During the solar cycle, the Sun’s luminosity varies by only 0.2 percent, Guinan explains. But he notes that solar X-ray intensity can vary by a factor of six to eight times while solar output in the far ultraviolet spectrum can vary by 20 percent over any given solar cycle. So if high-energy solar emissions affect Earth’s thermosphere and stratosphere via some unknown amplified feedback mechanism, this could affect the energy dynamics of Earth’s lower atmosphere, even to the extent of altering planetary circulation and inducing a small change in global temperatures, Guinan says. But recent space missions have allowed researchers to study the connections between internal solar dynamics (through probes of the Sun’s internal flows) and its magnetic and particulate output.
What more can we do to figure this all out? State-of-the-art computing power is enabling more realistic solarlike physical parameters in computer simulations. But what would really help would be a space mission that can observe the Sun’s polar field from above or below and observe how it behaves during the 11-year solar cycle, says Nandi.
The European Space Agency’s Solar Orbiter, expected to launch in 2018, would do exactly that and lead to more accurate sunspot cycle forecasts. Nandi says a dedicated mission to study the X-ray output of solarlike stars at different hydrogen-burning main-sequence ages (including the Sun’s age) would also be helpful in terms of figuring out the variability of stellar magnetism over a star’s lifetime.
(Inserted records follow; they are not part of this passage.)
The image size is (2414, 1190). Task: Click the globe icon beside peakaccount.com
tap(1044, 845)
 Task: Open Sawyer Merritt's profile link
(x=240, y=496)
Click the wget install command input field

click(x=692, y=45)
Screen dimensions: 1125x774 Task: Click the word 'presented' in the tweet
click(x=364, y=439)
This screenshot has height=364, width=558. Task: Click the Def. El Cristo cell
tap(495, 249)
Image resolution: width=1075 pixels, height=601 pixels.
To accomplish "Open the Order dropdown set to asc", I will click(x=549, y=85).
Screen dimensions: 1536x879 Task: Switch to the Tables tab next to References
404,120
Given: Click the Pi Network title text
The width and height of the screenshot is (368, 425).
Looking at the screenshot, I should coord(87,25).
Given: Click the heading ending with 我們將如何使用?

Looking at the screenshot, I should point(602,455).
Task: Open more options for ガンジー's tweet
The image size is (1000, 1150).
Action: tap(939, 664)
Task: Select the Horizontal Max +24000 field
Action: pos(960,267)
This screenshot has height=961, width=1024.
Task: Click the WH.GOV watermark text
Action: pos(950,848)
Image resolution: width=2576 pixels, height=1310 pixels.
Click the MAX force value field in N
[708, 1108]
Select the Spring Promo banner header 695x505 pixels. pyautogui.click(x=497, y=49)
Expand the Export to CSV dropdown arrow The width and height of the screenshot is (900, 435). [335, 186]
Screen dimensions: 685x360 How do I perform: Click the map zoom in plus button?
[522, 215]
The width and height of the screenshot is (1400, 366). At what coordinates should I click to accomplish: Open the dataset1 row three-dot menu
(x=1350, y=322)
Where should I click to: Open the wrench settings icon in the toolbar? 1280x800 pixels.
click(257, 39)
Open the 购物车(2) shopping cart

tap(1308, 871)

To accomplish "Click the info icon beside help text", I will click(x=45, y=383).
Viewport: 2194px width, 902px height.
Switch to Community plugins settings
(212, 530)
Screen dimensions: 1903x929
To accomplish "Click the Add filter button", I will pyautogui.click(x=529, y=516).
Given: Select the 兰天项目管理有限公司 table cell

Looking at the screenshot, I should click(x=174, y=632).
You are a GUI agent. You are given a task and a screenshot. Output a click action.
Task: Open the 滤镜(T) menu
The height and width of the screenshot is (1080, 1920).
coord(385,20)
“We are just beginning to appreciate the intricate ways in which the activity of parent stars influence planetary evolution and habitability,” says Nandi. Future missions such as Solar Orbiter, NASA’s Solar Probe Plus (due for launch in 2018), and ISRO’s Aditya-L1 mission (India’s first mission to study the Sun by 2020) are expected to contribute to this understanding.
“But what we really need is an expansion of observational work dedicated to recording the long-term and short-term nature of activity in a sample of stars [that] closely resemble the Sun,” says Giampapa. Then we need a complementary sample of stars that is different from our Sun in the key parameters that theorists need to test their models of the Sun’s magnetic field generation and evolution.
This would help researchers understand the relative importance of certain physical parameters such as solar rotation, convection zone depth, the Sun’s effective temperature, and its age or evolutionary status. The Sun’s convection zone ranges from about 124,000 miles (200,000 kilometers) in depth up to the photosphere, where photons are created. “We need more modeling work on the dynamics of the Sun’s convection zone and the effects of the Sun’s rotation on those dynamics,” says Hathaway. “Solar Orbiter [will] reveal the details of the Sun’s subsurface convection zone dynamics.”
But which has the bigger impact on climate: solar dynamics or anthropogenic climate change? “Relevant questions include whether solar effects amplify or mitigate human impacts,” says Guinan. Nandi, however, remains skeptical that the vagaries of the Sun’s 11-year cycles have made a significant impact on Earth’s climate.
Climate physicists and climate modelers have concluded that the impact of solar variations on global temperature change in the past few decades is far less than that due to anthropogenic factors, says Nandi. Until they understand the Sun much better, solar researchers still won’t be able to definitively connect the dots between climate on terra firma and the absence or abundance of sunspots on our nearest star.